> [GOAL OF THE EXERCISE]
Copy each line of this listing below, word for word.

* Start *

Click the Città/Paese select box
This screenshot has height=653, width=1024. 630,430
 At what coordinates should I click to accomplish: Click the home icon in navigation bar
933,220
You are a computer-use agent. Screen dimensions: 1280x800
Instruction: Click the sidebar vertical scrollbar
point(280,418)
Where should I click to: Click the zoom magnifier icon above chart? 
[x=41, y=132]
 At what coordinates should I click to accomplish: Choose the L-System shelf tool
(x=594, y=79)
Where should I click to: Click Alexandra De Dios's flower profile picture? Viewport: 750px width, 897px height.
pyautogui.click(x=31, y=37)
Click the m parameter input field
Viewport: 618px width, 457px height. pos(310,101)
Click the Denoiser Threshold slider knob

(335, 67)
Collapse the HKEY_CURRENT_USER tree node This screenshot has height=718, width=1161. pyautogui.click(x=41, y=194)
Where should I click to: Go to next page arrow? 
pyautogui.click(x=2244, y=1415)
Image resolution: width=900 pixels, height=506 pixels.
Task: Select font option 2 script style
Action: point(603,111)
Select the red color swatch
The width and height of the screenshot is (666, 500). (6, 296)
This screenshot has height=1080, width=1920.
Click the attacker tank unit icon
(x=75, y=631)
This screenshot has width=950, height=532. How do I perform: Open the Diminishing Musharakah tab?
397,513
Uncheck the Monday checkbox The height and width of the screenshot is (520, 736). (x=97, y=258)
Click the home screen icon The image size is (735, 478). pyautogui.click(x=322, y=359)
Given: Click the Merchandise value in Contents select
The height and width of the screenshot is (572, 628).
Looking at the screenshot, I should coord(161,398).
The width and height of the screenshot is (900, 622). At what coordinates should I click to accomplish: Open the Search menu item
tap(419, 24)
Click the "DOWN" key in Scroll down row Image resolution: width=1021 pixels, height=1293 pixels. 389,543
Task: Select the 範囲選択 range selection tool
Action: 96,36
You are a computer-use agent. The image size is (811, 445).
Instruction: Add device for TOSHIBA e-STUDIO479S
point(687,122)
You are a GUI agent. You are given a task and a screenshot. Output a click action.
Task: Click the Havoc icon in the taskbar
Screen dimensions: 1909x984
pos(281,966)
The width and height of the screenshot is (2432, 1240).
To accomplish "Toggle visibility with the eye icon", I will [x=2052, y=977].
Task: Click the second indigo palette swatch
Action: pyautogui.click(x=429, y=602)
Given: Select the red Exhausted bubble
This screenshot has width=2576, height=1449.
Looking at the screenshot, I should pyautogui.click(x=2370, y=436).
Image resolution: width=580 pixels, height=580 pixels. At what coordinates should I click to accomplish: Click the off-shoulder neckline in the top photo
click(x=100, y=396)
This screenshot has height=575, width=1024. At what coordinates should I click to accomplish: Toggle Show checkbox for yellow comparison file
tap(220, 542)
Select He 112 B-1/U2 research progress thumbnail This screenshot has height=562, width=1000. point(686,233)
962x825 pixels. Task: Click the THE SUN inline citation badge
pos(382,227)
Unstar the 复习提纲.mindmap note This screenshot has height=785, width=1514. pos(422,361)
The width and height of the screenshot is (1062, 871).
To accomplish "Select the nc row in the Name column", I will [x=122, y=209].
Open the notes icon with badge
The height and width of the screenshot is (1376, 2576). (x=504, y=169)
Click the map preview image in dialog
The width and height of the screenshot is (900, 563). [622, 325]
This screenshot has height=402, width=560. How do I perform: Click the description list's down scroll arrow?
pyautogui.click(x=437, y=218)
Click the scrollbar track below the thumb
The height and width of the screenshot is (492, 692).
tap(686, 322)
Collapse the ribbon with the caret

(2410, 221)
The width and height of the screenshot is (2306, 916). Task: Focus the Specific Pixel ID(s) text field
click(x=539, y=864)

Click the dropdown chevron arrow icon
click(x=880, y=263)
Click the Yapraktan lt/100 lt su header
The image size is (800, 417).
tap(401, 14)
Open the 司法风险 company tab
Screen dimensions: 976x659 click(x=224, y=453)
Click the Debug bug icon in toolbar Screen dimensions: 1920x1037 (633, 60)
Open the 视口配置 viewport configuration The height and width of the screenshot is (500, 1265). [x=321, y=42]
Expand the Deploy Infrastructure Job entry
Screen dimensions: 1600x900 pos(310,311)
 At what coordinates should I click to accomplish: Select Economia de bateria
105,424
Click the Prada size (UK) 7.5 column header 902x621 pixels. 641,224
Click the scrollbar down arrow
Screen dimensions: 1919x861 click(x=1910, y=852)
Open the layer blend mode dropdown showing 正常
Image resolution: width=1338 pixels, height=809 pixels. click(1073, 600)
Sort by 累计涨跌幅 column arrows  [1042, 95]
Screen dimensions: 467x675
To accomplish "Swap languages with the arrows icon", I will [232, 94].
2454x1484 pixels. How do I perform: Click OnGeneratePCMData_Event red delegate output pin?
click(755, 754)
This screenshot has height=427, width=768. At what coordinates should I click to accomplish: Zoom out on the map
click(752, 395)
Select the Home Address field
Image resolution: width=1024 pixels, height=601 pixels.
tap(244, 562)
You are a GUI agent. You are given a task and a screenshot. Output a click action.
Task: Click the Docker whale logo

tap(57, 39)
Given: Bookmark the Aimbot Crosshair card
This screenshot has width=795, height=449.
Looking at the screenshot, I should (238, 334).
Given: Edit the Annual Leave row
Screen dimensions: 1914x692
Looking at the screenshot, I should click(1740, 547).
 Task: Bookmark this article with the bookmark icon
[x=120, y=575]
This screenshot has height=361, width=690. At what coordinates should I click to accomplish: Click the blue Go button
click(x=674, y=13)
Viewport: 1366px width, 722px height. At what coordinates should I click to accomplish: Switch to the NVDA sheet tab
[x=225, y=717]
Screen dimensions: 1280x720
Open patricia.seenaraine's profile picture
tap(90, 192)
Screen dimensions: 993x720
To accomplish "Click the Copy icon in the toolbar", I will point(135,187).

* End *

> [FINISHED TASK]
Click the Città/Paese select box
This screenshot has height=653, width=1024. 630,430
 At what coordinates should I click to accomplish: Click the home icon in navigation bar
933,220
You are a computer-use agent. Screen dimensions: 1280x800
Instruction: Click the sidebar vertical scrollbar
point(280,418)
Where should I click to: Click the zoom magnifier icon above chart? 
[x=41, y=132]
 At what coordinates should I click to accomplish: Choose the L-System shelf tool
(x=594, y=79)
Where should I click to: Click Alexandra De Dios's flower profile picture? Viewport: 750px width, 897px height.
pyautogui.click(x=31, y=37)
Click the m parameter input field
Viewport: 618px width, 457px height. pos(310,101)
Click the Denoiser Threshold slider knob

(335, 67)
Collapse the HKEY_CURRENT_USER tree node This screenshot has height=718, width=1161. pyautogui.click(x=41, y=194)
Where should I click to: Go to next page arrow? 
pyautogui.click(x=2244, y=1415)
Image resolution: width=900 pixels, height=506 pixels.
Task: Select font option 2 script style
Action: point(603,111)
Select the red color swatch
The width and height of the screenshot is (666, 500). (6, 296)
This screenshot has height=1080, width=1920.
Click the attacker tank unit icon
(x=75, y=631)
This screenshot has width=950, height=532. How do I perform: Open the Diminishing Musharakah tab?
397,513
Uncheck the Monday checkbox The height and width of the screenshot is (520, 736). (x=97, y=258)
Click the home screen icon The image size is (735, 478). pyautogui.click(x=322, y=359)
Given: Click the Merchandise value in Contents select
The height and width of the screenshot is (572, 628).
Looking at the screenshot, I should coord(161,398).
The width and height of the screenshot is (900, 622). At what coordinates should I click to accomplish: Open the Search menu item
tap(419, 24)
Click the "DOWN" key in Scroll down row Image resolution: width=1021 pixels, height=1293 pixels. 389,543
Task: Select the 範囲選択 range selection tool
Action: 96,36
You are a computer-use agent. The image size is (811, 445).
Instruction: Add device for TOSHIBA e-STUDIO479S
point(687,122)
You are a GUI agent. You are given a task and a screenshot. Output a click action.
Task: Click the Havoc icon in the taskbar
Screen dimensions: 1909x984
pos(281,966)
The width and height of the screenshot is (2432, 1240).
To accomplish "Toggle visibility with the eye icon", I will [x=2052, y=977].
Task: Click the second indigo palette swatch
Action: pyautogui.click(x=429, y=602)
Given: Select the red Exhausted bubble
This screenshot has width=2576, height=1449.
Looking at the screenshot, I should pyautogui.click(x=2370, y=436).
Image resolution: width=580 pixels, height=580 pixels. At what coordinates should I click to accomplish: Click the off-shoulder neckline in the top photo
click(x=100, y=396)
This screenshot has height=575, width=1024. At what coordinates should I click to accomplish: Toggle Show checkbox for yellow comparison file
tap(220, 542)
Select He 112 B-1/U2 research progress thumbnail This screenshot has height=562, width=1000. point(686,233)
962x825 pixels. Task: Click the THE SUN inline citation badge
pos(382,227)
Unstar the 复习提纲.mindmap note This screenshot has height=785, width=1514. pos(422,361)
The width and height of the screenshot is (1062, 871).
To accomplish "Select the nc row in the Name column", I will [x=122, y=209].
Open the notes icon with badge
The height and width of the screenshot is (1376, 2576). (x=504, y=169)
Click the map preview image in dialog
The width and height of the screenshot is (900, 563). [622, 325]
This screenshot has height=402, width=560. How do I perform: Click the description list's down scroll arrow?
pyautogui.click(x=437, y=218)
Click the scrollbar track below the thumb
The height and width of the screenshot is (492, 692).
tap(686, 322)
Collapse the ribbon with the caret

(2410, 221)
The width and height of the screenshot is (2306, 916). Task: Focus the Specific Pixel ID(s) text field
click(x=539, y=864)

Click the dropdown chevron arrow icon
click(x=880, y=263)
Click the Yapraktan lt/100 lt su header
The image size is (800, 417).
tap(401, 14)
Open the 司法风险 company tab
Screen dimensions: 976x659 click(x=224, y=453)
Click the Debug bug icon in toolbar Screen dimensions: 1920x1037 (633, 60)
Open the 视口配置 viewport configuration The height and width of the screenshot is (500, 1265). [x=321, y=42]
Expand the Deploy Infrastructure Job entry
Screen dimensions: 1600x900 pos(310,311)
 At what coordinates should I click to accomplish: Select Economia de bateria
105,424
Click the Prada size (UK) 7.5 column header 902x621 pixels. 641,224
Click the scrollbar down arrow
Screen dimensions: 1919x861 click(x=1910, y=852)
Open the layer blend mode dropdown showing 正常
Image resolution: width=1338 pixels, height=809 pixels. click(1073, 600)
Sort by 累计涨跌幅 column arrows  [1042, 95]
Screen dimensions: 467x675
To accomplish "Swap languages with the arrows icon", I will [232, 94].
2454x1484 pixels. How do I perform: Click OnGeneratePCMData_Event red delegate output pin?
click(755, 754)
This screenshot has height=427, width=768. At what coordinates should I click to accomplish: Zoom out on the map
click(752, 395)
Select the Home Address field
Image resolution: width=1024 pixels, height=601 pixels.
tap(244, 562)
You are a GUI agent. You are given a task and a screenshot. Output a click action.
Task: Click the Docker whale logo

tap(57, 39)
Given: Bookmark the Aimbot Crosshair card
This screenshot has width=795, height=449.
Looking at the screenshot, I should (238, 334).
Given: Edit the Annual Leave row
Screen dimensions: 1914x692
Looking at the screenshot, I should click(1740, 547).
 Task: Bookmark this article with the bookmark icon
[x=120, y=575]
This screenshot has height=361, width=690. At what coordinates should I click to accomplish: Click the blue Go button
click(x=674, y=13)
Viewport: 1366px width, 722px height. At what coordinates should I click to accomplish: Switch to the NVDA sheet tab
[x=225, y=717]
Screen dimensions: 1280x720
Open patricia.seenaraine's profile picture
tap(90, 192)
Screen dimensions: 993x720
To accomplish "Click the Copy icon in the toolbar", I will point(135,187).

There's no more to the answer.